In the first place, I may remark, that in Mr. Hume's view of contrast, it is not easy to discover what the resemblance is of which he speaks, in a case in which the objects in themselves are said by him to be so contrary, that the one absolutely destroys the other by this contrariety alone; and, indeed, if there be truly this mixed resemblance in contrast, what need is there of having recourse to annihilation or causation at all, to account for the suggestion, since the resemblance alone in this, as in every other case, might be sufficient to explain the suggestion, without the necessity of any separate division;-as the likeness of a single feature in the countenance of a stranger, is sufficient to bring before us in conception the friend whom he resembles, though the resemblance be in the single feature only.

In the second place, there is no truth, if, indeed, there be any meaning whatever, in the assertion that in contrast one of the objects destroys the other; for, so far is the idea of the dwarf from destroying the idea of the giant, that, in the actual case supposed, it is the very reason of the existence of the second idea; nay, the very supposition of a perceived contrast implies that there is no such annihilation; for both ideas must be present to the mind together, or they could not appear either similar or dissimilar, that is to say, could not be known by us as contrasted, or contrary, in any respect.
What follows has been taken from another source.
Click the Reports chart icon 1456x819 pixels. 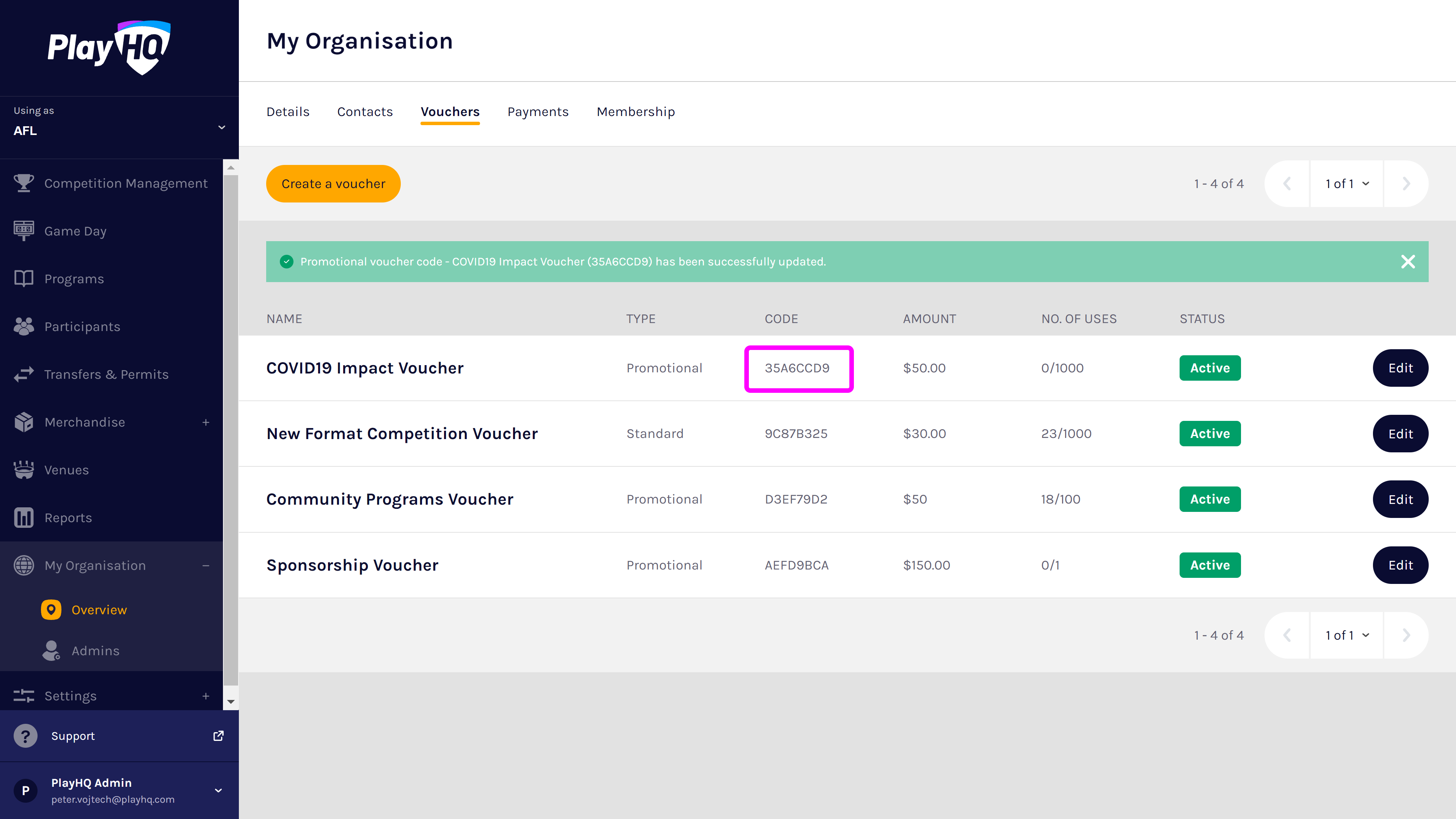(x=24, y=517)
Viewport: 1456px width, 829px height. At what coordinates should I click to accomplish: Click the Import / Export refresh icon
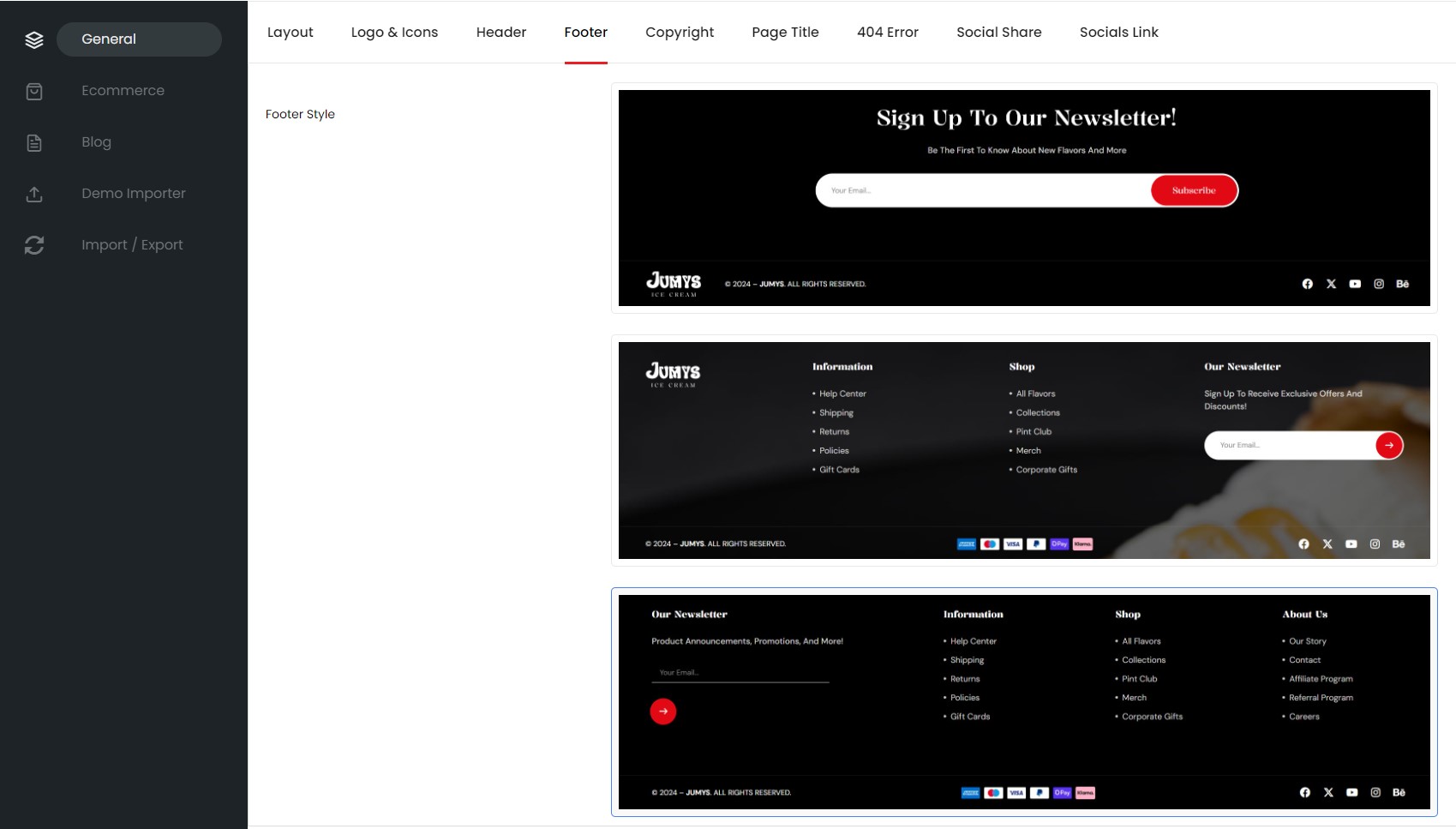coord(34,245)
It is, indeed, not very easy to conceive, how a mind so acute as that of Mr. Hume should not have discovered that grossest of all logical and physical errors, involved in his explanation, that it accounts for the existence of a feeling, by supposing it previously to exist as the cause of itself. If, as he says, the idea of the annihilation of an object implies the idea of its former existence-an assertion which is by no means so favourable as he thinks to his own theory-it must surely be admitted, that no annihilation can take place before the existence of that which is to be annihilated. Whether, therefore, we suppose, that the idea of the dwarf, which suggests the idea of the giant, annihilates that idea, or is itself annihilated by it, the two ideas of the dwarf and the giant must have existed before the annihilation of either. The suggestion, in short, which is the difficulty, and the only difficulty to be explained, must have completely taken place, before the principle can even be imagined to operate, on which the suggestion itself is said to depend.

Such minute criticism, however, is perhaps more than it is necessary to give to a doctrine so obviously false, even sanctioned as it is by so very eminent a name.